STATED PROBLEM
Copy out every line of the listing below word for word, with nothing changed.

Data listing:
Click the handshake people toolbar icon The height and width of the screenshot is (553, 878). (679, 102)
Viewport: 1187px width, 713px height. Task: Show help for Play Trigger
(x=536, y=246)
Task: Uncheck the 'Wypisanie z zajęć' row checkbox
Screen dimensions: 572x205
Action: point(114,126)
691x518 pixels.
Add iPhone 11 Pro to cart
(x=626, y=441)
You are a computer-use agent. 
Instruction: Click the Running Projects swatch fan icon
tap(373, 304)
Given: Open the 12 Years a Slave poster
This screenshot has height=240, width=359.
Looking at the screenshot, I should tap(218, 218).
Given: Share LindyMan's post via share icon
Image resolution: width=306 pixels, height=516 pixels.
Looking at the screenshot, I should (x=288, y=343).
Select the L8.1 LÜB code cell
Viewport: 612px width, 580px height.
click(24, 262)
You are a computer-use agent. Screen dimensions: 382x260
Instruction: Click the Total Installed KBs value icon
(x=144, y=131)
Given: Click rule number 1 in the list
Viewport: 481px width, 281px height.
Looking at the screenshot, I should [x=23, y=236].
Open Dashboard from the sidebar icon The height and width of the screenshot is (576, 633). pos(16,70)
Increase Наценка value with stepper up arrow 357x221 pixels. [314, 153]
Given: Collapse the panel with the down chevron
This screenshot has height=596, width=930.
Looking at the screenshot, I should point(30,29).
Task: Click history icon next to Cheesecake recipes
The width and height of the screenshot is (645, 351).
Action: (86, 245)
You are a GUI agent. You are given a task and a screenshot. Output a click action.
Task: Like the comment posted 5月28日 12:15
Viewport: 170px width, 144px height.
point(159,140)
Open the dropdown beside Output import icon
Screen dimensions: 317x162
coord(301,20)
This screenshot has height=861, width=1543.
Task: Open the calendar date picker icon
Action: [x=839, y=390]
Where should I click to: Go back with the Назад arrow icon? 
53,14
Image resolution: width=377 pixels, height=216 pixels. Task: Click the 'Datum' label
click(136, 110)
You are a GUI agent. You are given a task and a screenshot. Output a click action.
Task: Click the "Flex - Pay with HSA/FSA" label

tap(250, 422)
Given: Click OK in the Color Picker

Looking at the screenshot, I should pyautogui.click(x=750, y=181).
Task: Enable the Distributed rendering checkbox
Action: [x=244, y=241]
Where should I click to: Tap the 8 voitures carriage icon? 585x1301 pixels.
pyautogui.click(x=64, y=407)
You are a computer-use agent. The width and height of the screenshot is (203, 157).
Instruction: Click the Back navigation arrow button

CORRECT OUTPUT
Click the handshake people toolbar icon The height and width of the screenshot is (553, 878). (679, 102)
Viewport: 1187px width, 713px height. Task: Show help for Play Trigger
(x=536, y=246)
Task: Uncheck the 'Wypisanie z zajęć' row checkbox
Screen dimensions: 572x205
Action: point(114,126)
691x518 pixels.
Add iPhone 11 Pro to cart
(x=626, y=441)
You are a computer-use agent. 
Instruction: Click the Running Projects swatch fan icon
tap(373, 304)
Given: Open the 12 Years a Slave poster
This screenshot has height=240, width=359.
Looking at the screenshot, I should tap(218, 218).
Given: Share LindyMan's post via share icon
Image resolution: width=306 pixels, height=516 pixels.
Looking at the screenshot, I should (x=288, y=343).
Select the L8.1 LÜB code cell
Viewport: 612px width, 580px height.
click(24, 262)
You are a computer-use agent. Screen dimensions: 382x260
Instruction: Click the Total Installed KBs value icon
(x=144, y=131)
Given: Click rule number 1 in the list
Viewport: 481px width, 281px height.
Looking at the screenshot, I should [x=23, y=236].
Open Dashboard from the sidebar icon The height and width of the screenshot is (576, 633). pos(16,70)
Increase Наценка value with stepper up arrow 357x221 pixels. [314, 153]
Given: Collapse the panel with the down chevron
This screenshot has height=596, width=930.
Looking at the screenshot, I should point(30,29).
Task: Click history icon next to Cheesecake recipes
The width and height of the screenshot is (645, 351).
Action: (86, 245)
You are a GUI agent. You are given a task and a screenshot. Output a click action.
Task: Like the comment posted 5月28日 12:15
Viewport: 170px width, 144px height.
point(159,140)
Open the dropdown beside Output import icon
Screen dimensions: 317x162
coord(301,20)
This screenshot has height=861, width=1543.
Task: Open the calendar date picker icon
Action: [x=839, y=390]
Where should I click to: Go back with the Назад arrow icon? 
53,14
Image resolution: width=377 pixels, height=216 pixels. Task: Click the 'Datum' label
click(136, 110)
You are a GUI agent. You are given a task and a screenshot. Output a click action.
Task: Click the "Flex - Pay with HSA/FSA" label

tap(250, 422)
Given: Click OK in the Color Picker

Looking at the screenshot, I should pyautogui.click(x=750, y=181).
Task: Enable the Distributed rendering checkbox
Action: [x=244, y=241]
Where should I click to: Tap the 8 voitures carriage icon? 585x1301 pixels.
pyautogui.click(x=64, y=407)
You are a computer-use agent. The width and height of the screenshot is (203, 157).
Instruction: Click the Back navigation arrow button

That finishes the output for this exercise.